Example: Source Imports
source:
schema.sales: # Importing columns from 'sales.yml' in the schema layer
columns:
- sales_amount
- sales_cost
- markdown_amount
- tax_amount
schema.product: # Importing columns from 'product.yml' in the schema layer
columns:
- item_id
semantics.product: # Importing from 'product.yml' in the semantics layer
metrics:
- department

metrics (Optional)

This section is specifically designed to define all compound metrics, which are typically derived calculations or aggregations. Each metric is uniquely identified by an identity name.

  • name (Required): The human-readable and searchable display name for the metric.
  • synonym (Optional): A list of alternative searchable names for the metric.
  • calculation (Required): A string defining the formula or computation for the metric.
    • The calculation value must always be a string.
    • All metrics, attributes, or columns referenced within the calculation must be enclosed in square brackets [].
    • Always reference the identity name of the item inside the brackets, not its display name.
    • Mixing schema columns with semantic metrics/attributes within a single calculation is strictly prohibited and will result in a validation error.
  • data_type (Optional): A string defining the nature of data, such as currency, quantity, ratio, or percentage. Supported types include numeric, text, date, datetime, geo, currency, ratio, percentage, boolean, and url.
Example: Metric Definition
metrics:
sales_amount: # Defines a metric column
name: total amount of product sold
synonym: ["sales", "samt"]
data_type: currency
desc: sales amount
calculation: "[sales_amount] * [price]"

attributes (Optional)

This section is used to define new attributes or override existing ones from the schema. The rules for defining attributes are largely similar to those for metrics, including the use of name, synonym, data_type, and calculation (if the attribute is derived).


Best Practices for Semantics Design

Effective semantics design is crucial for building a robust and understandable metadata layer that empowers LLMs and business intelligence tools.

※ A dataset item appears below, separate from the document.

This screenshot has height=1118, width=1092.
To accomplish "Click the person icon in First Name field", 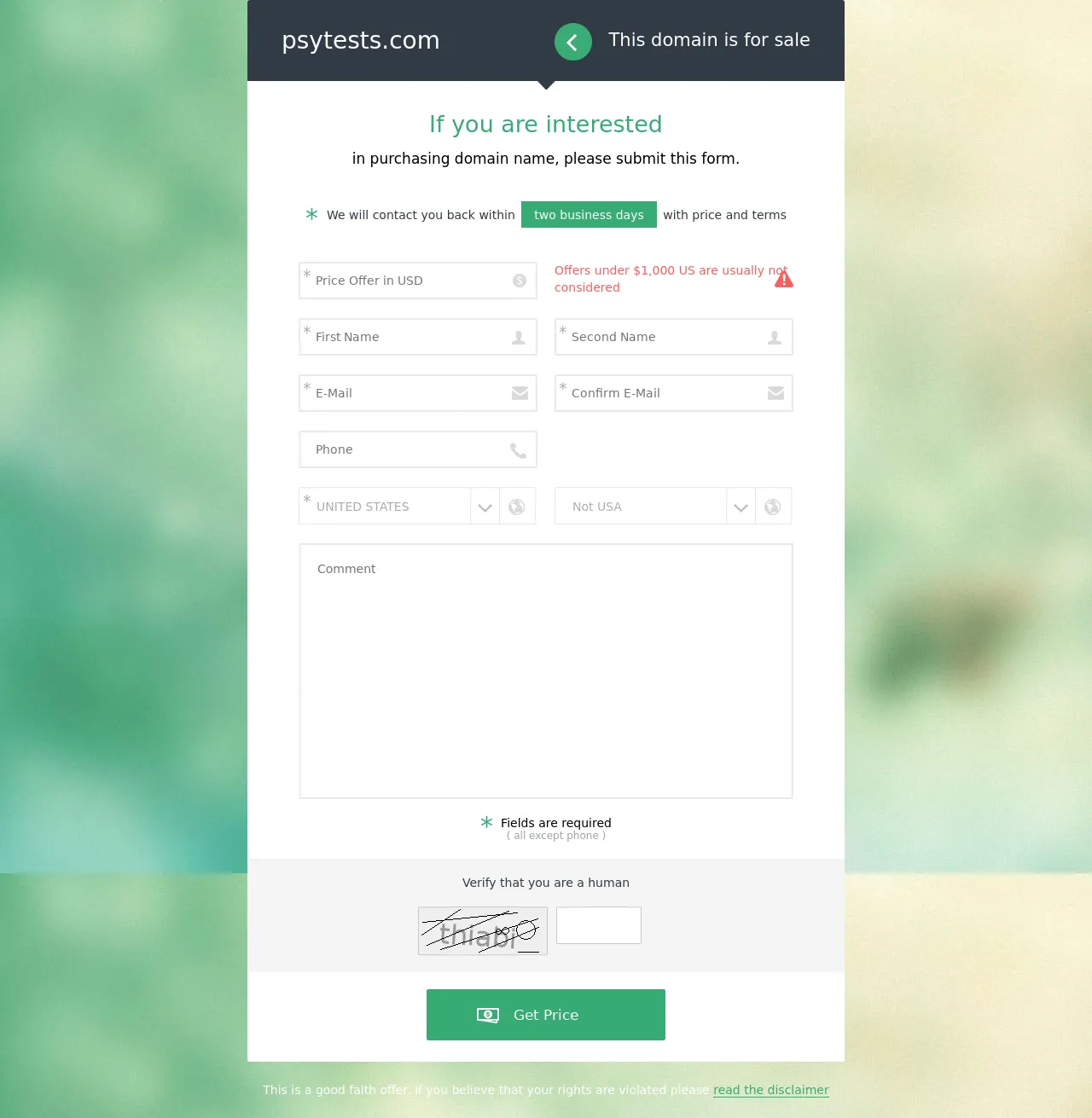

  • Provide Clear Contextual Meaning:
    • The primary goal of semantics is to define the meaning and context of your data.
    • Use the desc key to provide a brief, clear explanation for users and the LLM.
  • Maintain Naming Consistency and Discoverability:
    • Use descriptive and unambiguous name values for all metrics and attributes.
    • Leverage the synonym key to provide alternative searchable terms. This significantly improves discoverability for natural language queries.
  • Strict Adherence to Calculation Rules:
    • Ensure all calculation definitions are provided as a single string.
    • Always enclose all referenced items within square brackets [] (e.g., "[sales_amount] * [price]").
    • Reference the identity name (the key of the definition) inside the brackets, not its display name.
    • Strictly avoid mixing schema columns with semantic metrics or attributes in a single calculation.
  • Accurate Data Sourcing (source Key):
    • Explicitly define all imported columns, metrics, or attributes under the source key.
    • Follow the correct import path format: schema.<filename> for schema columns and semantics.<filename> for semantic metrics/attributes.
  • Logical Categorization (folder and type):
    • Utilize the folder key to logically group related semantic definitions.
    • Correctly assign the type as either fact or dimension based on the nature of the data.